■ Short task ■
Render into German this sentence from the commit notification: "This is an automated email from the ASF dual-hosted git repository."

■ Supplied text ■
....................
This is an automated email from the ASF dual-hosted git repository.
chesnay pushed a commit to branch release-1.15
in repository https://gitbox.apache.org/repos/asf/flink.git
The following commit(s) were added to refs/heads/release-1.15 by this push:
new 63817b5 [FLINK-26680][coordination] Properly handle deleted jobs
during recovery
63817b5 is described below
commit 63817b5ffdf7ba24a168aeec95464d13e4d78e13
Author: Chesnay Schepler <[email protected]>
AuthorDate: Thu Mar 17 11:22:26 2022 +0100
[FLINK-26680][coordination] Properly handle deleted jobs during recovery
---
.../runner/SessionDispatcherLeaderProcess.java | 14 +++--
.../runner/SessionDispatcherLeaderProcessTest.java | 66 ++++++++++++++++++++++
2 files changed, 76 insertions(+), 4 deletions(-)
....................
■ Source data ■
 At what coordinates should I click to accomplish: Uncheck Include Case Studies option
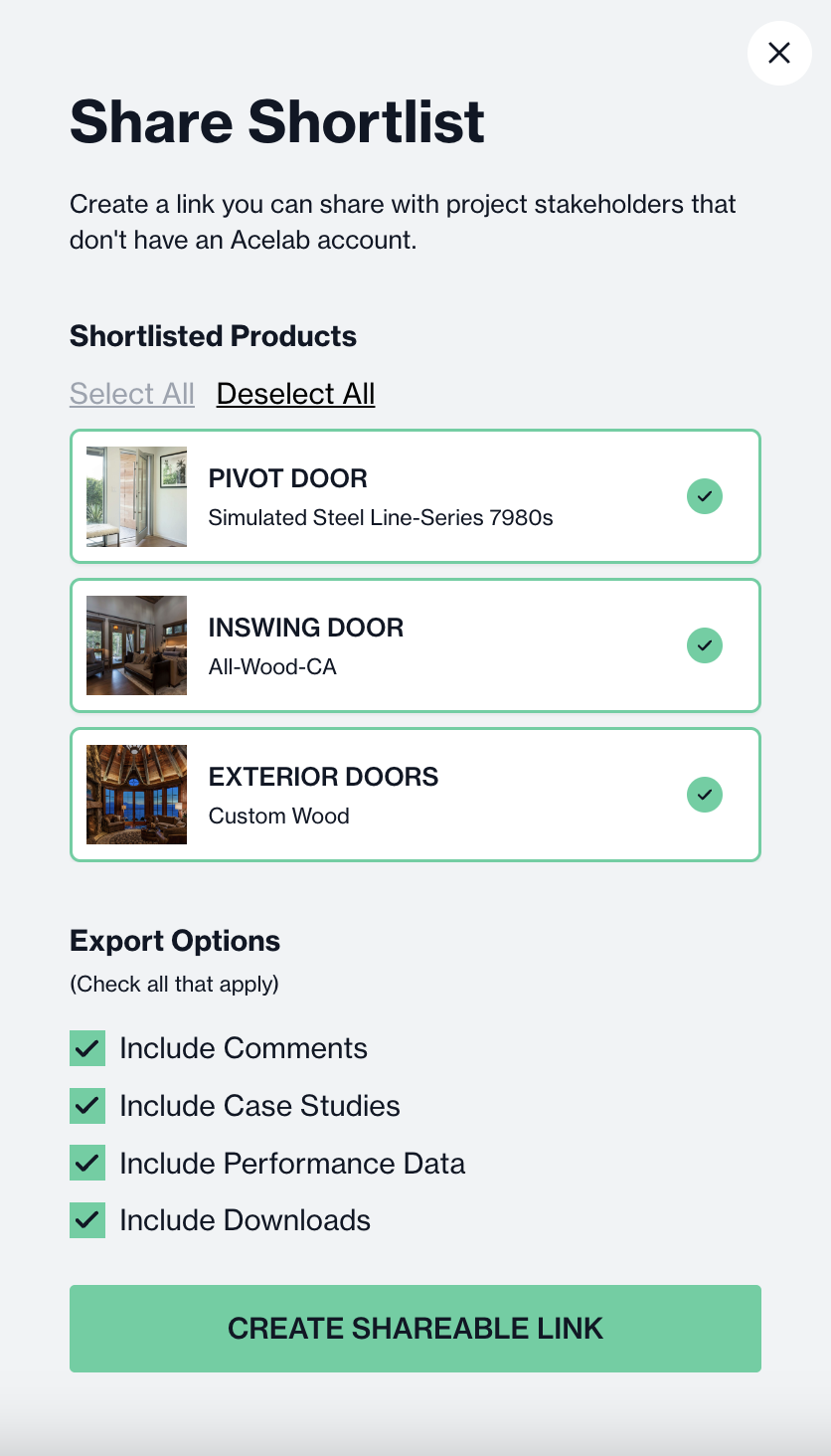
....................
■ Response to the task ■
Dies ist eine automatisch versendete E-Mail aus dem doppelt gehosteten Git-Repository der ASF.